Flexible skew rolling (FSR) is a novel rolling process for shaft parts, which is capable of rolling the hollow shafts. The microstructure of shaft parts is very important to its service performance, and the application of finite element (FE) method has been widely used to simulate microstructure evolution. Firstly, hot compression tests were performed to obtain the flow curves and corresponding microstructure states of the steel under the conditions of 950–1100 °C and 0.1–10 s−1. Secondly, the average grain size (AGS) under different conditions was recorded. A unified viscoplastic constitutive model considering recrystallization is established to characterize the high-temperature deformation and microstructure evolution of 34CrNiMo6 alloy steel. A genetic algorithm (GA) is used to solve the material constants of the constitutive model. The error of the predicted flow stress is 3.632%, and the error of the predicted grain size is less than 10%, which indicates that the established constitutive model can precisely predict the flow stress and grain size variation of 34CrNiMo6 alloy steel. The constitutive model was coded and embedded into the FE software Simufact via a user-defined subroutine interface to simulate the grain evolution during a uniaxial hot compression test and microstructure evolution of alloy steel in the FSR process.
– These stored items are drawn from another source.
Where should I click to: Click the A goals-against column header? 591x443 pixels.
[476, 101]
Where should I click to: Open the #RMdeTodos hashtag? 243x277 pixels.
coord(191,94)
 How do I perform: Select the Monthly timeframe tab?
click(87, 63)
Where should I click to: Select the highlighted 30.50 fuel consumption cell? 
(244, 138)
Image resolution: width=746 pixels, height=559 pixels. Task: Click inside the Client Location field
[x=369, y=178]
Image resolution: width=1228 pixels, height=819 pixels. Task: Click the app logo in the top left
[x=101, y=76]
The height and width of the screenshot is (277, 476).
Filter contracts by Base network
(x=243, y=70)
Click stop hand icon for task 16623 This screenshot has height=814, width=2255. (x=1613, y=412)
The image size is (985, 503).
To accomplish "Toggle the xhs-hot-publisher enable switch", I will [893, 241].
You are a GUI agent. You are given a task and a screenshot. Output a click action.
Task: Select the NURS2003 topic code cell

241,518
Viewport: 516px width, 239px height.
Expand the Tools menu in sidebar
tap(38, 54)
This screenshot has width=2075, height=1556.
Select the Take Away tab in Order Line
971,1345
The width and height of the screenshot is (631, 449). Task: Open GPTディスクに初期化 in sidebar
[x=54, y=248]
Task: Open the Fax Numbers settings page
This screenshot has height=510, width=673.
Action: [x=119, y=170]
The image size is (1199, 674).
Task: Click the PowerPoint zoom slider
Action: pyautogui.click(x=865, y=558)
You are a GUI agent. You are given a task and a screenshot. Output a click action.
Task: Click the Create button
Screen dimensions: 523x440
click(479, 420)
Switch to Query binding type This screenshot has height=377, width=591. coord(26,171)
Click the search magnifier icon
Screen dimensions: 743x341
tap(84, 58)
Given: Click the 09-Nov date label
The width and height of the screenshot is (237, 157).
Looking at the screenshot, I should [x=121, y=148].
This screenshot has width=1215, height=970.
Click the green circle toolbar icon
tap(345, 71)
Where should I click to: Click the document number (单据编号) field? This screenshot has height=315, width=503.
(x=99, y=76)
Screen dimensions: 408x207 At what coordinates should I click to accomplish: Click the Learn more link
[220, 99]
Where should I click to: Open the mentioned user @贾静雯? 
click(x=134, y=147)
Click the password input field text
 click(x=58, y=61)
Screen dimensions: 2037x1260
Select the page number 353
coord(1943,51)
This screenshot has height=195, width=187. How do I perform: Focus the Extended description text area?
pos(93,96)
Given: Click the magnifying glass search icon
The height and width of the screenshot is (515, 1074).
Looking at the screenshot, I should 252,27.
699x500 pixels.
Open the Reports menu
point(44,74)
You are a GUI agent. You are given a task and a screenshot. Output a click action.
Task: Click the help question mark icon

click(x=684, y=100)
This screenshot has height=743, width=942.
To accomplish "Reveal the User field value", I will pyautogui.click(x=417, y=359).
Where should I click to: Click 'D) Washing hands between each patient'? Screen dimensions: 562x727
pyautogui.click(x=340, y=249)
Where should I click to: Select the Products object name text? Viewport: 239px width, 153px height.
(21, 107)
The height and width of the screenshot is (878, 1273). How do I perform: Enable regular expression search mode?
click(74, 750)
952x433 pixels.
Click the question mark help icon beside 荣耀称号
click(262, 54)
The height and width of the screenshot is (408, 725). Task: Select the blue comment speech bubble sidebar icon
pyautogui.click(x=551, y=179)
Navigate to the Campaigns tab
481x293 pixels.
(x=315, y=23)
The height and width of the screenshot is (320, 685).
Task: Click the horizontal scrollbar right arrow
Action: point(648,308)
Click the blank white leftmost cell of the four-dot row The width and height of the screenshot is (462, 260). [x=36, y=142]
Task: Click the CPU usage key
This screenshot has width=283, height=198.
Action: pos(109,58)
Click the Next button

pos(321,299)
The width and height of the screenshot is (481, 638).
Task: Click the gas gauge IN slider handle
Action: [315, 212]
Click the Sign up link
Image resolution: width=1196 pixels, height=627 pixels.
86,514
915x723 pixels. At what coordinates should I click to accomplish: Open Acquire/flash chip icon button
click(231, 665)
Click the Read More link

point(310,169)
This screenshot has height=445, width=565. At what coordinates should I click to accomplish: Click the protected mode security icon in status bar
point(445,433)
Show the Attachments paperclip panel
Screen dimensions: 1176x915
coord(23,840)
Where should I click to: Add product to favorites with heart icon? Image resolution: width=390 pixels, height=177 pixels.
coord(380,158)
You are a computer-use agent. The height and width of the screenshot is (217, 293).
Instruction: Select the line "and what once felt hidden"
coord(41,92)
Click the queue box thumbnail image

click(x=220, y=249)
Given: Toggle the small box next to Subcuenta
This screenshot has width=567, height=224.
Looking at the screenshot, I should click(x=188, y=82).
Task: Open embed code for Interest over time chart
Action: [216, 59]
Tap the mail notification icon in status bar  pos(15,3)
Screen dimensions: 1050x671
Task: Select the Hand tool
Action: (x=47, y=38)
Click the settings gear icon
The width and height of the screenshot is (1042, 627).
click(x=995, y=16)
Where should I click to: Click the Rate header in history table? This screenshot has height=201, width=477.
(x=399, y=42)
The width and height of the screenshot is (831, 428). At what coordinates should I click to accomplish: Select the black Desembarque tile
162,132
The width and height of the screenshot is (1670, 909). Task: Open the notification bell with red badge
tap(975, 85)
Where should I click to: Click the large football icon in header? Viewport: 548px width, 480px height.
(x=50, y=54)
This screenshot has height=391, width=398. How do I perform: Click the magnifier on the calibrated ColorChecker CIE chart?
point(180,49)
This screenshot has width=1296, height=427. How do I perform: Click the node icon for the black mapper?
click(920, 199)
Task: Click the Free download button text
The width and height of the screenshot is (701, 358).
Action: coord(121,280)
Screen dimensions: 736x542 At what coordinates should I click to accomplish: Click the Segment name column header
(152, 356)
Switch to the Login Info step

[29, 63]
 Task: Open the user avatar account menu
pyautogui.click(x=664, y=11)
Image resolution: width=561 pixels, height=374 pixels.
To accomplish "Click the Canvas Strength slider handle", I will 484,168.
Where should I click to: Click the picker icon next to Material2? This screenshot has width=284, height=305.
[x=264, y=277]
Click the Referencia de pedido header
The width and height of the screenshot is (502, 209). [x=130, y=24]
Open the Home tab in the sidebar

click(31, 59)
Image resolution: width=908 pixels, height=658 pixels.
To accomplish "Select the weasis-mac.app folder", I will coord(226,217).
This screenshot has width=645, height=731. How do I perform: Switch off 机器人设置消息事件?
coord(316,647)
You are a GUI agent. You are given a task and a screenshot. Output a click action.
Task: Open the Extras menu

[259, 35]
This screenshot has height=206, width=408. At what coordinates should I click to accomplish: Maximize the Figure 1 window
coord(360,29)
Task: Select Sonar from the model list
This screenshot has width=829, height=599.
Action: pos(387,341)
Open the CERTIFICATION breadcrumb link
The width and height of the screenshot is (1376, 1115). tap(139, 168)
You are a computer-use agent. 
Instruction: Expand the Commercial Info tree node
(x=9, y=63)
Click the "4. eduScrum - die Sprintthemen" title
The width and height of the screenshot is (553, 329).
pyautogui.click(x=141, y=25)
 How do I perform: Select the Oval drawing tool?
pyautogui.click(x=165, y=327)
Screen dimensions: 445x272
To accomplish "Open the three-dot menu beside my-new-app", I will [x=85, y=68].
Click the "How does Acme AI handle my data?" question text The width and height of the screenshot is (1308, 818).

The FSR trials of hollow shafts were conducted and the microstructure at different positions of rolled-part was observed to validate the correctness of the model. The FE simulation results of grain size are compared with the experimental results, and the results are in good agreement. The internal variable constitutive model established in this paper can predict and reveal the microstructure evolution of FSR hollow shafts very well, and the AGS of shaft parts rolled by FSR are distinctly refined.